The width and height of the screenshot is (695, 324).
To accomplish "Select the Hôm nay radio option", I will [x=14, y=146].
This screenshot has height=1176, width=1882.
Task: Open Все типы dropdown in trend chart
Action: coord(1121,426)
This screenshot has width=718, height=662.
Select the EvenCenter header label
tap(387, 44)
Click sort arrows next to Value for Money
-=-=-
▶ **What to produce**:
Repeat the listing exactly, from its first line to its last.

▶ **Problem solution**:
The width and height of the screenshot is (695, 324).
To accomplish "Select the Hôm nay radio option", I will [x=14, y=146].
This screenshot has height=1176, width=1882.
Task: Open Все типы dropdown in trend chart
Action: coord(1121,426)
This screenshot has width=718, height=662.
Select the EvenCenter header label
tap(387, 44)
Click sort arrows next to Value for Money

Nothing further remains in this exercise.